What effect does the ambiguous teaching about the image of God have with regard to women's bodies? Why does the woman's body become the figure of weakness, seduction and sin? The first candidate for the answer to this question is the dualism of body and soul read into the doctrines on the image of God. Thus, Basil, so positive in asserting that women, equally with men, were indeed created in God's image, nevertheless, held that the image must be spiritual, since two such different corporeal forms as man and woman could not both be in God's image. 16 This notion together with the repeated allegory of man as the higher spiritual form and woman the lower or sensual form and with the concurrent sexist reading of the Adam and Eve narrative (itself influenced by a patriarchal society) created an ideology of the female body that matched the practice of the society. The persistence of this ideology is obvious in assertions of modern theologians; Soren Kierkegaard, for instance, states "That woman is more sensuous than man appears at once in her physical structure... . The fact that woman's life culminates in procreation indicates precisely that she is more sensuous.... The female body before the Fall was already precariously tilted, by its aesthetic and ethical functions, toward the Fall that will make her sensuousness sinful." 17So it is not that the dualism of body and soul in itself acted as a causal factor in the figure of women's bodies that was created, but rather that the dualism acted as a means by which Christian interpreters of the biblical text negotiated the confrontation of the Biblical Word with the power structures of society. That the negotiation in the end did little to challenge the distribution of power is not surprising since the interpreters were themselves male subject to a society already constructed along patriarchal lines. The dualism works that way because that's how things are and they were that way before the concept of dualism entered the community of interpretation.
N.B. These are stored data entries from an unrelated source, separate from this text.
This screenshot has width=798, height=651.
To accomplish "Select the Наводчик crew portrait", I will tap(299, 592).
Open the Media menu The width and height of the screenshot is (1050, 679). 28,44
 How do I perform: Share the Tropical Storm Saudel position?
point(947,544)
Athalya Brenner comments on the metaphorization of Judah and Israel as the faithless wife in Jer. 2. 18 The metaphor works, she claims, because both the speaker and the audience recognize female sexual behaviour as potentially deviant even when unprovoked by the male partner (in this case a metaphor for God). What the religious interpretation in which female sexuality is animalized adds to the audience's perceptions is a further legitimation of these perceptions. The figure of women's bodies was first and foremost a creation of "the male gaze" under which women's bodies were objectified, possessed, and conquered, and rightfully so, it was believed, lest the wild animal of passion gain control. For interpretation of the biblical text related to the image of God, women's bodies as well as their status in the existing society seemed to be the two stumbling blocks to seeing God's image in women as well as in men. Often the conclusion was that in spite of their bodies, women were made in God's image, as noted in Basil the Great for example. Hence, it was concluded the image must be in the soul only.
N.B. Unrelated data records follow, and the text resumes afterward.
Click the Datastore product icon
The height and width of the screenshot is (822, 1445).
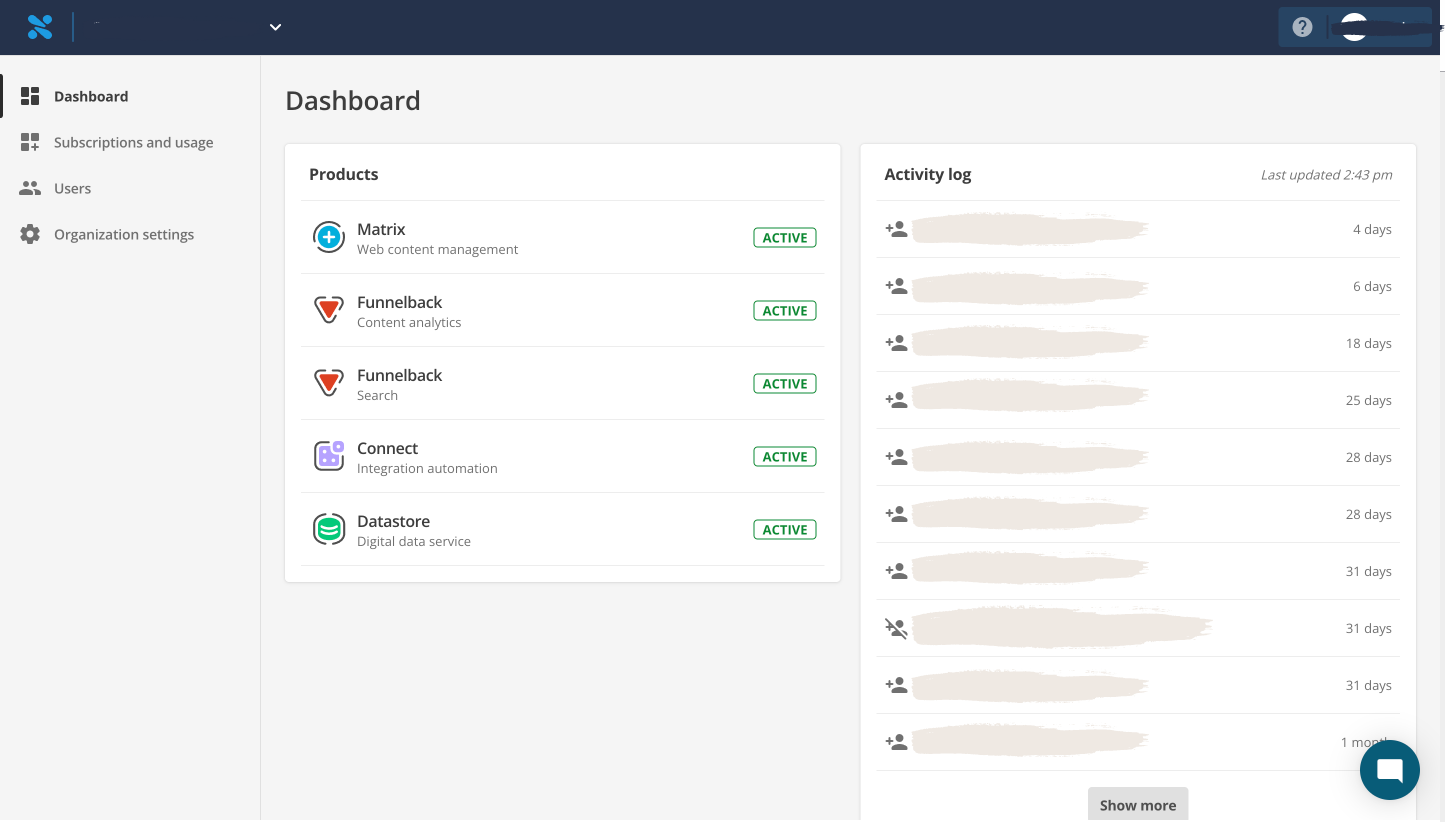[x=329, y=530]
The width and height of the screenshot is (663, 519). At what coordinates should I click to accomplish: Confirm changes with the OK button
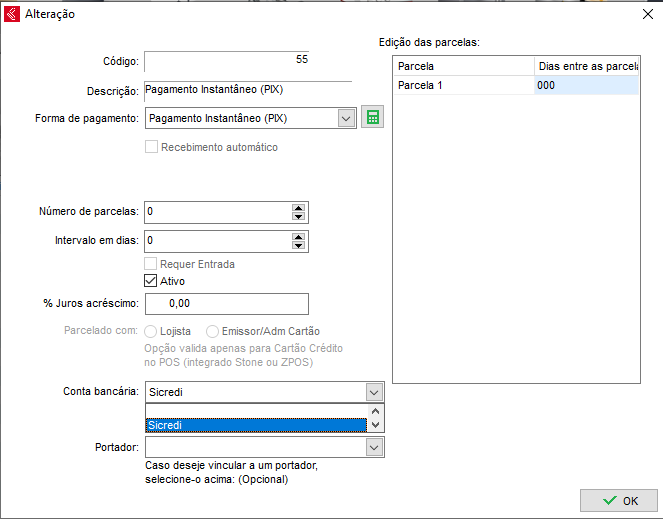618,500
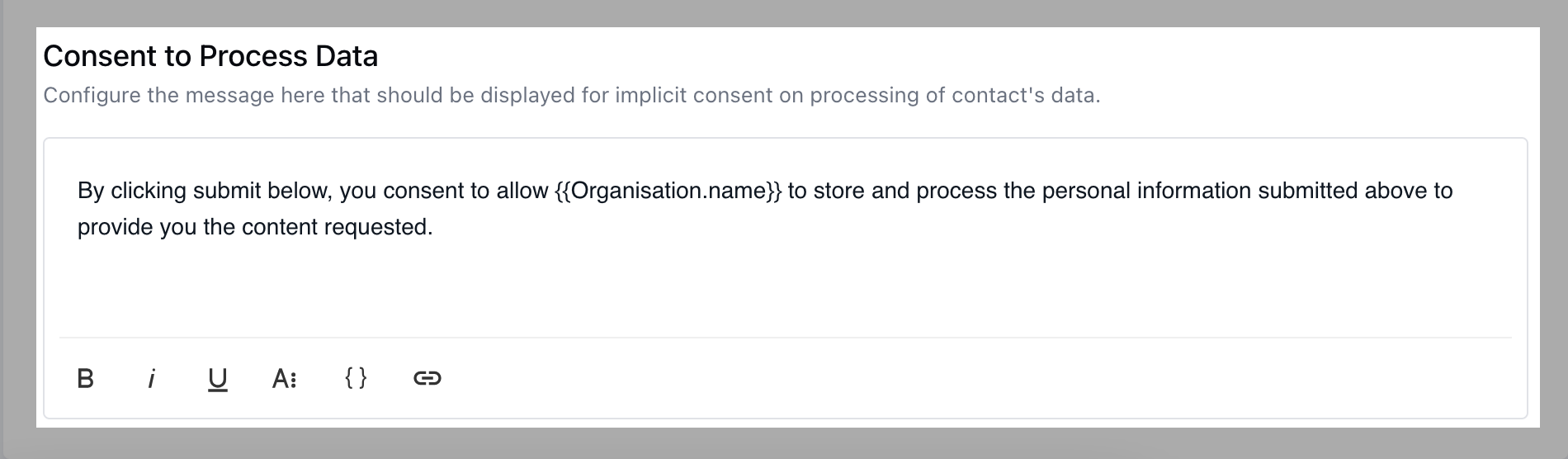Open the text size A: option
Screen dimensions: 1568x459
(x=284, y=378)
Nevertheless there are parts of the tradition, which exemplify the true ambiguity of the Christian tradition regarding women's bodies. On close examination these areas reveal liberatory moments in which women's bodies may have been recognized and experienced as vehicles of subjectivity and religious transformation. Two of these areas are: (1) the rituals of initiation in the early centuries of the Church, and (2) the mystical transformation of many women in the Middle Ages, as evidenced in their writings.
The Rituals of Initiation
In the early rituals of initiation, the taking on of the new body of Christ was the central focus. 19The conditions for the passage from the old body to the new body contained a strong element of performance, which was intimately linked with the expected emergence of the changed bodies. The question here is what happened to the women's bodies during the ritual when compared to what happened to men's bodies.
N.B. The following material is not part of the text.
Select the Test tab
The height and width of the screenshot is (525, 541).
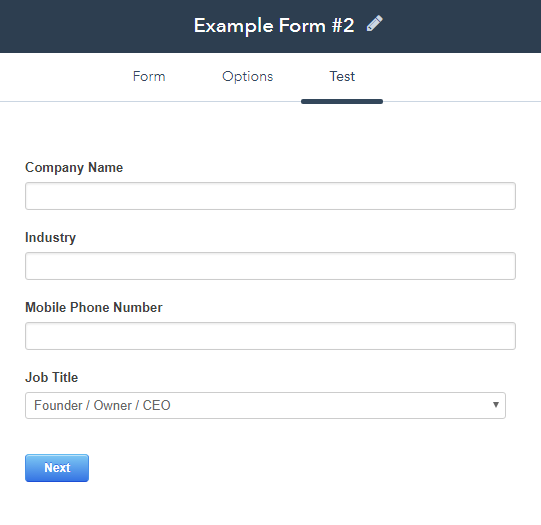click(342, 76)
The ritual of initiation included what we now call baptism, confirmation and Eucharist. The ritual was preceded by a lengthy period of preparation, called the catechumenate, from the time in which a person approached a bishop until she or he was a full member of the Church. Each person had a witness to accompany him or her in the journey from the old life to the new. The focus was not only on learning what one had to believe, but also on changing one's life. The role of the witness was to observe and "witness to" the fact that change was occurring. Fasting, exorcisms, and scrutinies were all employed to purify the body, cast out the forces of sin, and to re-construct a new life. It was not merely the changing of one's mind that constituted becoming a Christian. Rather it was the performance of the Christian life. Exorcisms for example were accompanied by "breathing out" the devil. Fasting cast off the impurities of the previous life. Often the first food recommended and sometimes prescribed after the rituals was milk and honey-the food of the newly born and the newly liberated. The scrutinies investigated and probed all areas of one's behaviour. So, gradually one moved from the pagan performance of life to performance of the new life in Christ. The intense period of preparation occurred during the season of Lent and the rite of initiation itself was integrated into the drama of the Easter Vigil. Ordinary time was suspended and the period of the rituals was compared to a gestation period and a rebirth.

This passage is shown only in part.